Heptavalent Pneumococcal CRM197 Conjugate Vaccine (PCV7) The heptavalent pneumococcal conjugate vaccine (PCV7), Prevnar (Lederle Laboratories/Wyeth-Ayerst Pharmaceuticals), licensed on February 17, 2000 by the US Food and Drug Administration, is composed of 7 pneumococcal antigens (polysaccharide serotypes 4, 6B, 9V, 14, 19F, and 23F and an oligosaccharide serotype 18C) conjugated to 20 µg of CRM197 by reductive amination.54 Each .5-mL dose contains 2 µg of each antigen except for 6B, which is a 4-µg dose. Aluminum phosphate (.5 mg) is added as an adjuvant.

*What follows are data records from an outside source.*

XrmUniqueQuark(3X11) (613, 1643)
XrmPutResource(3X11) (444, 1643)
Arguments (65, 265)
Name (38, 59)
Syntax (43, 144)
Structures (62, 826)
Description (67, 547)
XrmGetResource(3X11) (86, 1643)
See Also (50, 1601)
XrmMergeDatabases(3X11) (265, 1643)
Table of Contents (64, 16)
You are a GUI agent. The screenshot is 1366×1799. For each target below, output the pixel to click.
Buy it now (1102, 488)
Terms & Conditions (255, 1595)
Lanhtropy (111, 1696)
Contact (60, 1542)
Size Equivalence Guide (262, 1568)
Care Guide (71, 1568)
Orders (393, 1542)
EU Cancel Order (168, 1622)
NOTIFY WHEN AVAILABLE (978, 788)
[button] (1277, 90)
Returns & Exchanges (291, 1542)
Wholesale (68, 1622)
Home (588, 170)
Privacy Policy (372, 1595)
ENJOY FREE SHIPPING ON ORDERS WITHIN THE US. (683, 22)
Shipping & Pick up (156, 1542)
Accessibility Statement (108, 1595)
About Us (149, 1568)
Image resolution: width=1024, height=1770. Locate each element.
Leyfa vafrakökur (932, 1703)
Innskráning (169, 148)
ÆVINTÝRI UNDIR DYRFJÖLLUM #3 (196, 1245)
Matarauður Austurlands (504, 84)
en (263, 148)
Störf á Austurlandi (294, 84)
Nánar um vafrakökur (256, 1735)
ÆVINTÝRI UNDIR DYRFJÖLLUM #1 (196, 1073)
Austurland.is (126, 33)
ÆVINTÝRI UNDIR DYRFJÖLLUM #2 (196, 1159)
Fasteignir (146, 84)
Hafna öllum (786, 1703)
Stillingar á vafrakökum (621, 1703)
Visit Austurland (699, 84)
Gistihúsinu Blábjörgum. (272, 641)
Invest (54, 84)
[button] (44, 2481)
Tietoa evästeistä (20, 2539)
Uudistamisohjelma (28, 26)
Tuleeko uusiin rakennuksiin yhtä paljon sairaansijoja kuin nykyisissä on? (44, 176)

The vaccine contains no thimerosal or other preservatives. The recommended primary series is 3 doses given at 2, 4, and 6 months of age with a minimum of 6 weeks between doses. A fourth (booster) dose is recommended at 12 to 15 months of age or at least 60 days after completion of the primary series. The PCV7 provides potential serotype and serogroup cross-protection (eg, 6A) for 88% of the cases of bacteremia, 82% of the cases of meningitis, and 71% of the cases of pneumococcal otitis media episodes in US children under 6 years of age.44
Adverse Effects and Safety The PCV7 vaccine has been associated with an acceptable incidence of adverse effects when given at 2, 4, 6, and 12 to 15 months of age with concurrent administration of recommended, age-appropriate vaccines (diphtheria and tetanus toxoids and acellular pertussis [DTaP], H influenzae type b conjugate [HbOC], diphtheria and tetanus toxoids and pertussis [DTP]/HbOC, hepatitis B, oral poliovirus [OPV], inactivated poliovirus [IPV], and measles-mumps-rubella [MMR] and varicella vaccine), compared with the administration to children of a control investigational vaccine of meningococcal C polysaccharide conjugated to CRM197.54 No hepatitis A vaccine has been given concurrently with PCV7.
Available data suggest that PCV7 may prove to be among the most reactogenic (eg, local reactions and incidence of fever) vaccine of those currently used, including the DTaP and Haemophilus conjugate vaccines. Moderate local reactions (any erythema
2.4 cm
and/or tenderness) occurred at the injection site in 4.9% to 6.1% of children after all doses, without a statistically significant increase
in the number or severity of these reactions with any subsequent dose
in the series (Table 2). The fourth dose (given with DTaP and MMR) was associated with the fewest local reactions. Young infants experienced local reactions at the PCV7 site
less often than at the DTP/HbOC site.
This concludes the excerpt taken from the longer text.